Hiring a new employee
So you've decided to hire a new employee. This involves advertising the role, identifying suitable candidates, carrying out interviews and then making your final choice. Having been impressed by an individual during the interview process, you offer them the job and then look forward to seeing them in action.
However, not too long after they arrive, it becomes clear there is a problem – they are a bad hire. Some consistent patterns start developing, for example, your new employee misses deadlines, falls out with colleagues, ignores the company mission and values, and only does the bare minimum at work. An ineffective hire can have serious consequences, and thinking back to when you meet them in the interview and what signs might have appeared that perhaps you didn't notice or ignored.

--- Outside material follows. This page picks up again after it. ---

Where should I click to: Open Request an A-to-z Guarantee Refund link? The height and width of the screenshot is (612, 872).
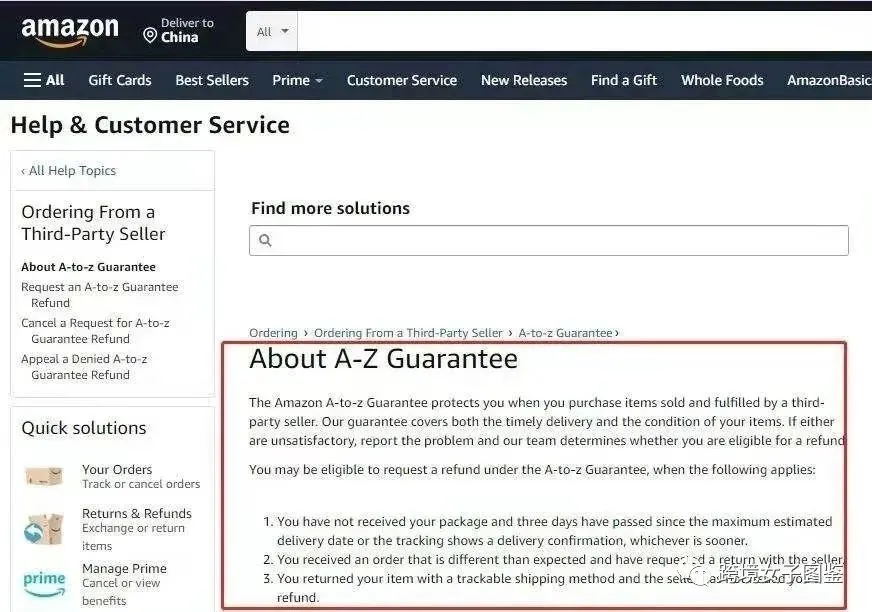[x=100, y=295]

Why it's important to recruit the best
Your business loses more than time, money and effort by recruiting, hiring and training people who perhaps shouldn't have been brought on in the first place. You must also deal with the havoc that the "wrong" employee can create: the business you may lose when that individual interacts with customers, the cost you incur when you have to repeat procedures that were handled ineptly and the pressures on other employees who must pick up the slack. But the cost of a bad hire don't end there.
Consider the expense and hassle that you face when you have to cut your losses and dismiss this "wrong" hire. In the long run, it's more difficult for the manager and team to accommodate a poor performer than it is to invest in recruiting quality candidates.
The wisest hiring advice put in the time and effort on the front end to make sure you have the best available pool of applicants for every job opening, and determine whether you have good procedures in place for evaluating candidates.
The consequences of a poor recruitment and selection
A bad hire may be unavoidable; sometimes candidates can have great CVs and interview brilliantly but may not be right fit for the role. But nonetheless, the mistake of poor employee selection procedure can cause serious problems for organisations. These 3 consequences reveal what your business may encounter:
1. Lost productivity
If you have a bad hire, and the employee can't do their job effectively, or as well as the person they replaced, it means wasted time. The organisation may be investing the same amount of resources in the staff member, but seeing significantly less output in return. Over a period of time, this can have a real impact on results and the overall performance of the team.
When faced with a struggling colleague, other employees may start assuming other duties which aren't really in their job description. This not only impacts their own performance and productivity at work, but their ability to keep appointments, hit targets and maintain standards.
2. Lower staff morale
If a bad hire is working at below capacity - due to a lack of skills or motivation - this can quickly have a knock-on effect to the rest of the workforce. One of the first things to take a hit may be staff morale. If employees are asked to do more to cover for a struggling colleague, yet still receive the same salary, it can cause tension and potentially conflict.
A bad hire who has a negative attitude towards work can have a knock on effect on staff morale. If they are unable to fit seamlessly into existing teams and get on with their colleagues, it can ruin the atmosphere in the office. This potentially impacts on how much employees enjoy doing their jobs, and the likelihood they will stay with the organisation for the long term.
3. Monetary costs of finding a replacement
It costs money to hire employees and to replace them. Organisations need to create job descriptions, advertise roles, read through CVs and application forms and carry out interviews. All the while, they may be operating short-staffed due to a lack of capacity in the office. Even after the new employee joins a company, there is onboarding expenditure to consider, plus the fact the recruit may not be as productive as the experienced person they replaced.
To overcome a wrong hiring mistake, it may be necessary to reallocate people and resources, invest in further training, or in the most serious instances, let the employee go - even then there are further costs to be incurred in terms of re-recruiting for the position. Essentially you are back to square one, with a position still to fill.